Friday, April 25, 2008

What is SRI? - Part III: Shareholder advocacy

While this tool presents certain opportunities, its goals can to some extent run counter to those of screening. In the case of advocacy, you use your leverage as a shareholder to encourage or pressure corporations to move their policies and practices closer to your vision of an ethical business model.

This is accomplished through a variety of means. First, simply voting on shareholder resolutions is a basic form of activism. Most shareholders toss these in the trash when they come in the mail, leaving the questions raised to be resolved without their input. Second, as an investor you can encourage your mutual fund to consider issuing a resolution for a specific company on a specific investment, and see what the fund has done in the past and ask about their voting record. Third, at the institutional level you can join with others to file resolutions through organizations such as the Interfaith Center on Corporate Responsibility.
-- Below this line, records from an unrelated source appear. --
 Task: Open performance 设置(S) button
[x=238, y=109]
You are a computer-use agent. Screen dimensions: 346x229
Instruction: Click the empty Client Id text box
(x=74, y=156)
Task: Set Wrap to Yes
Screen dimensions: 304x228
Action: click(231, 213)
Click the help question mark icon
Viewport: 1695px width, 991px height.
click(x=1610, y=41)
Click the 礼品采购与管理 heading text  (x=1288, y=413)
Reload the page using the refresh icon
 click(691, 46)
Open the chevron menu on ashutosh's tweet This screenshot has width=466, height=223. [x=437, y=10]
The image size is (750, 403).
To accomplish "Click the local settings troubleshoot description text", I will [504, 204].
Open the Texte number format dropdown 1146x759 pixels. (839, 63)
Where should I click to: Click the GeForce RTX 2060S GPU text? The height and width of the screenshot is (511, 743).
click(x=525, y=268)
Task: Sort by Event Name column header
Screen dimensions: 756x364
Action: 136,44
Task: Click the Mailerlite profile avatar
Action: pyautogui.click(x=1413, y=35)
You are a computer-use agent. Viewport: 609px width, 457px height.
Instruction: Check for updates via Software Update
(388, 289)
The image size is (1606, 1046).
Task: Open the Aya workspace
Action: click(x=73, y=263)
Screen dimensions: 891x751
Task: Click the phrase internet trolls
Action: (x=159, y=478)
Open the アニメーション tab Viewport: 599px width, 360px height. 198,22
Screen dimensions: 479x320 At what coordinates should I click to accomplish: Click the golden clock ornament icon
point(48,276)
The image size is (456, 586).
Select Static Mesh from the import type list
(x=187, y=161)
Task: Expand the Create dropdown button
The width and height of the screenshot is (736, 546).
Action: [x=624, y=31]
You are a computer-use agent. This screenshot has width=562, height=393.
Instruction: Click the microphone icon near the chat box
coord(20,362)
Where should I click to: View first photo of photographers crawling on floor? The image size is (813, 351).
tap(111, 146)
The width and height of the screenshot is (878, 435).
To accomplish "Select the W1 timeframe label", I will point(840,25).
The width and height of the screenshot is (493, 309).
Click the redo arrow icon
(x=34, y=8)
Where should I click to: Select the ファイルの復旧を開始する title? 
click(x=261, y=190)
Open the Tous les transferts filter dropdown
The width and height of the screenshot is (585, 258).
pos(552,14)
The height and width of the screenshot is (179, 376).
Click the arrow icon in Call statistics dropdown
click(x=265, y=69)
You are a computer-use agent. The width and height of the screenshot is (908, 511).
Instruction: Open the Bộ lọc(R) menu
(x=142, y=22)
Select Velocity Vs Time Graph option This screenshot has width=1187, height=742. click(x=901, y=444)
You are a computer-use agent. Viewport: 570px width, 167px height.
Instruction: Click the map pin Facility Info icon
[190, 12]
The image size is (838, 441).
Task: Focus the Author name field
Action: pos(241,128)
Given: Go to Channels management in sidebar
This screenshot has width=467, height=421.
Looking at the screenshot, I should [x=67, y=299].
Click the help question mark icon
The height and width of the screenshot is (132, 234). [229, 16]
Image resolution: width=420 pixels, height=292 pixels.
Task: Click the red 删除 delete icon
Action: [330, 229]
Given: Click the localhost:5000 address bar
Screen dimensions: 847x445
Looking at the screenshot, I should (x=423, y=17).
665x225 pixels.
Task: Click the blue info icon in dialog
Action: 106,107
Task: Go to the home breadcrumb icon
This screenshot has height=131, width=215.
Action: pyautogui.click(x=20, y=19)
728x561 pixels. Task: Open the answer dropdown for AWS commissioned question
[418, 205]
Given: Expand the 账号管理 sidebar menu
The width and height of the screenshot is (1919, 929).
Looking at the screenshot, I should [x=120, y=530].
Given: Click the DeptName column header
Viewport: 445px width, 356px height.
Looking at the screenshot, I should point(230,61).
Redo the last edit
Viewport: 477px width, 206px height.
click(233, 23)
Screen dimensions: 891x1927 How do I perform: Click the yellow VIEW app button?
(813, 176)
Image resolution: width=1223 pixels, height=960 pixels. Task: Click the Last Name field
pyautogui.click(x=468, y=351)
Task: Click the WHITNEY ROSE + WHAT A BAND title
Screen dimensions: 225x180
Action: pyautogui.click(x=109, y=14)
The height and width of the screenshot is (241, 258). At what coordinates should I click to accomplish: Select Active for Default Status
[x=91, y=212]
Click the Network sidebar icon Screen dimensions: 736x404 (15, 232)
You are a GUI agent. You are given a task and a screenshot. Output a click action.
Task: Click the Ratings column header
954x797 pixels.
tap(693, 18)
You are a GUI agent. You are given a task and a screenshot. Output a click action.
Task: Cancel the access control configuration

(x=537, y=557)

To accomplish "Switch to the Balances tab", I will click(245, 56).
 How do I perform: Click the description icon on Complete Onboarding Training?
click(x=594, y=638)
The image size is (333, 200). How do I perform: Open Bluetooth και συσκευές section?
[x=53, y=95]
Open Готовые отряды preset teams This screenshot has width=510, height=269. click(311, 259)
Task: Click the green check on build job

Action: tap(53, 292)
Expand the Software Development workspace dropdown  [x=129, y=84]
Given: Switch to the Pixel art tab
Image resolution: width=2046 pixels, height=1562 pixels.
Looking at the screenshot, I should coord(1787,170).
Finally, as a shareholder you can draft and submit your own resolution on improving a company's business model. Engaging in dialogue on such a proposal with the corporation can be very helpful and a learning experience for both parties.

Advocacy can potentially be effective within companies that you already support and wish to see get even better, but others also use the tool to shift the practices of more troubling industries. This strategy, of course, involves owning a portion of those companies, and so there are definitely sticky ethical questions to consider.